• _The problem_
Search the records below for the word "page". Copy each line where it occurs.

-----

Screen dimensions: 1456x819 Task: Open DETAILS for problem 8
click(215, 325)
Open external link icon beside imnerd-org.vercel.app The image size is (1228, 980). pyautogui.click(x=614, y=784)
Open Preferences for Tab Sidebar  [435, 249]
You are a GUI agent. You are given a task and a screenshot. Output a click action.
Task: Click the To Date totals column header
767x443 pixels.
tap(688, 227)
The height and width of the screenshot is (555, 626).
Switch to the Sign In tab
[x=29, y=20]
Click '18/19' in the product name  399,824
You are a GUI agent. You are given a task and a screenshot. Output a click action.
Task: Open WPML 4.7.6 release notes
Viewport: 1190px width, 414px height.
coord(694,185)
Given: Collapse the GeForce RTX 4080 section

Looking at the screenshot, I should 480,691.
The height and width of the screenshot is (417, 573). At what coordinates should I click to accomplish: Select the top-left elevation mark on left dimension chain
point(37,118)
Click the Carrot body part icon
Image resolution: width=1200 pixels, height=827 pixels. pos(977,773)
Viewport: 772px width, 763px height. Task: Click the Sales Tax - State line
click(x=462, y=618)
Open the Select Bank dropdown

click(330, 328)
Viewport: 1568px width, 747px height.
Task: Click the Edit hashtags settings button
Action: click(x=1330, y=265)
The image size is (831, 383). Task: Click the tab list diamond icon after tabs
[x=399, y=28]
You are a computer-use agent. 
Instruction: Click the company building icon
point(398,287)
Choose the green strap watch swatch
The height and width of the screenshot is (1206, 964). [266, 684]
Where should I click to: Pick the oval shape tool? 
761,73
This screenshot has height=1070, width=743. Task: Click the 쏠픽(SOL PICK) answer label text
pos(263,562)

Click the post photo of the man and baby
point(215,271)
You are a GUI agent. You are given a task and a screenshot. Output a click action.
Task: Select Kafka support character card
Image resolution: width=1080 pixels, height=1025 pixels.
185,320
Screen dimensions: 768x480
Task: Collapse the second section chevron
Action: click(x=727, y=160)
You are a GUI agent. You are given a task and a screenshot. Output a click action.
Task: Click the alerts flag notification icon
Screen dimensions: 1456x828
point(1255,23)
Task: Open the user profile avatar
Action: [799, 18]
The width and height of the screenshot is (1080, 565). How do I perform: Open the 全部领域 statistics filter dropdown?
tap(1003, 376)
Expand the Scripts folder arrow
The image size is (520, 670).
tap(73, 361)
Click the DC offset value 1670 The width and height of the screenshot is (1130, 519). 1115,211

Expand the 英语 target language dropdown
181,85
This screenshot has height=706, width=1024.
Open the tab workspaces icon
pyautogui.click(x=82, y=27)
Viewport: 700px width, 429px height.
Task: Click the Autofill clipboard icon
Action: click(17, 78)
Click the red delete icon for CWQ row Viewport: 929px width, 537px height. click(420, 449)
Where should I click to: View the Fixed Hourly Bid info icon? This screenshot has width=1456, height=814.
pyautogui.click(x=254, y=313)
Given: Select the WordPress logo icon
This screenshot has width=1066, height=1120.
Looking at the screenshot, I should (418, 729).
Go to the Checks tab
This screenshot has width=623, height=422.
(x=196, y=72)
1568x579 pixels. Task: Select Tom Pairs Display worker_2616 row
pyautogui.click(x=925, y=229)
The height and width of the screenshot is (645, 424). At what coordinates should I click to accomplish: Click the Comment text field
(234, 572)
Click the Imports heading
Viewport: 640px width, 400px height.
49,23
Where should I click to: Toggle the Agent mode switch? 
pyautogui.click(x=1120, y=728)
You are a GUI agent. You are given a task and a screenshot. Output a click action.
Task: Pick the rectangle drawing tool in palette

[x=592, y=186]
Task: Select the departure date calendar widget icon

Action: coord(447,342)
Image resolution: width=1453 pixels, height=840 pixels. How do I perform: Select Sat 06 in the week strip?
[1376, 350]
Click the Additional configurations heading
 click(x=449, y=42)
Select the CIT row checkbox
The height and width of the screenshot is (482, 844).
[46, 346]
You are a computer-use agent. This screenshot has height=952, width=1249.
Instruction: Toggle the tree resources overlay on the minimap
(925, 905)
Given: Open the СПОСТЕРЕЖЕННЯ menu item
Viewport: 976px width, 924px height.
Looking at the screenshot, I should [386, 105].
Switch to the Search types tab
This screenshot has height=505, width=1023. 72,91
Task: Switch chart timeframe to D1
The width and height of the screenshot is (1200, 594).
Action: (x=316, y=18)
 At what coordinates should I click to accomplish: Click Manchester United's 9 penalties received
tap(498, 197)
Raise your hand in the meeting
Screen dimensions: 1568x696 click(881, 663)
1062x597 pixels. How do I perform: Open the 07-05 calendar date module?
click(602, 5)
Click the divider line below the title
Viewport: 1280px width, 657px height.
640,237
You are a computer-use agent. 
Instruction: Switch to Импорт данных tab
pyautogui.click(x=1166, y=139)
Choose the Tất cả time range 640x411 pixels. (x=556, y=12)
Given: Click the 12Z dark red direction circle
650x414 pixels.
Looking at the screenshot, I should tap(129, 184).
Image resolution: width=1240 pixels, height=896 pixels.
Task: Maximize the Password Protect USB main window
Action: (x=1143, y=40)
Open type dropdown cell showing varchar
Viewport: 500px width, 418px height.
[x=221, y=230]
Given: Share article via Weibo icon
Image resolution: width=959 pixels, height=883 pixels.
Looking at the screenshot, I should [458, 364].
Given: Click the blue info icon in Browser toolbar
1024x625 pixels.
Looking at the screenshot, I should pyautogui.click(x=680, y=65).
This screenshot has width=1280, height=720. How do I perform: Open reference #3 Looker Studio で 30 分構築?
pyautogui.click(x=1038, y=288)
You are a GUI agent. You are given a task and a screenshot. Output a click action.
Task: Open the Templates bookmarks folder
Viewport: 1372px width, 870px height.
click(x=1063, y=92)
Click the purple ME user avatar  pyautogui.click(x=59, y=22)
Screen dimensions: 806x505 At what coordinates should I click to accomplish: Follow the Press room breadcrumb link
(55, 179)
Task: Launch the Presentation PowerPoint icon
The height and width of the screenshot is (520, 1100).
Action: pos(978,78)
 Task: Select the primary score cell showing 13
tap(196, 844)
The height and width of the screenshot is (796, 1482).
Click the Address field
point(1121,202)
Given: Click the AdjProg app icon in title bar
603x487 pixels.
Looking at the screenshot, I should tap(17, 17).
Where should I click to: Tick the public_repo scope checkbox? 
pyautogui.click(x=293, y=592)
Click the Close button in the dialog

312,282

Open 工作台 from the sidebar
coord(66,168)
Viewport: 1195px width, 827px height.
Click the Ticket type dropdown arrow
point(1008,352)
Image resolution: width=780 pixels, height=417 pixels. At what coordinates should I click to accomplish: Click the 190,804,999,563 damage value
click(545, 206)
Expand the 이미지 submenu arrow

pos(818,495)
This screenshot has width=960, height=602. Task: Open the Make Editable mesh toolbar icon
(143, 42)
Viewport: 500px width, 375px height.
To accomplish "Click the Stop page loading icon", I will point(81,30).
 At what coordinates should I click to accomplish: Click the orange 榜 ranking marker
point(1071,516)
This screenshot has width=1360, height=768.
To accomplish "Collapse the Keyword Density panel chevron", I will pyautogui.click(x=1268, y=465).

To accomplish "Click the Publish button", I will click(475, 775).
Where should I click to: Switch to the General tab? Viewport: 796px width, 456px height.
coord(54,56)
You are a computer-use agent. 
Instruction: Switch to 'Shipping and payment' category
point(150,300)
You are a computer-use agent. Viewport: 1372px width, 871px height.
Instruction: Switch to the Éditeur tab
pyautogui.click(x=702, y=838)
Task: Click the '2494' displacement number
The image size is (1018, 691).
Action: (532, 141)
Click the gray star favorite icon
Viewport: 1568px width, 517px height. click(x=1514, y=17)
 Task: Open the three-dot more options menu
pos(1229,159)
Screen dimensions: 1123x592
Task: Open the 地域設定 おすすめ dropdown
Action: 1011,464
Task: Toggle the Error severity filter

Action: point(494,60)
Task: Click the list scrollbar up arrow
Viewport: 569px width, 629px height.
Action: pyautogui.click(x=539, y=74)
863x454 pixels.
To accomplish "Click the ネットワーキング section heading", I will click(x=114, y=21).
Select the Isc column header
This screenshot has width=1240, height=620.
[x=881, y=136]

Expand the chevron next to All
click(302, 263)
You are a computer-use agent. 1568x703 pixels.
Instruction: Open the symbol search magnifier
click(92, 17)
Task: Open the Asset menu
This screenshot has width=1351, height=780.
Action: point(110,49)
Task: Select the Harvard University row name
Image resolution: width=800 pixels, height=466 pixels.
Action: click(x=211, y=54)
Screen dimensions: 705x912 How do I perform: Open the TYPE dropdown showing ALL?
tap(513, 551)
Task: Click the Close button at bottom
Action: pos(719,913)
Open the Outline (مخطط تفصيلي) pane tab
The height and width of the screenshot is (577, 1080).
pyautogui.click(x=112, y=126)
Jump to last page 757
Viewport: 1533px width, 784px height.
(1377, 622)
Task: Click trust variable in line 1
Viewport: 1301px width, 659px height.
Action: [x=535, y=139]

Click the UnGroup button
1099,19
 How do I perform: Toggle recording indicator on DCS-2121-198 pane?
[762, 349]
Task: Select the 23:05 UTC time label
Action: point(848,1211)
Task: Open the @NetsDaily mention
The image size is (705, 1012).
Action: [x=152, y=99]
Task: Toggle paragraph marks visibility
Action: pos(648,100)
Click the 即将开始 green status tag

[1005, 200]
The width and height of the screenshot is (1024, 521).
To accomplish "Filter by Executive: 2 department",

-----

• _Task output_
To accomplish "Click the Stop page loading icon", I will point(81,30).
Jump to last page 757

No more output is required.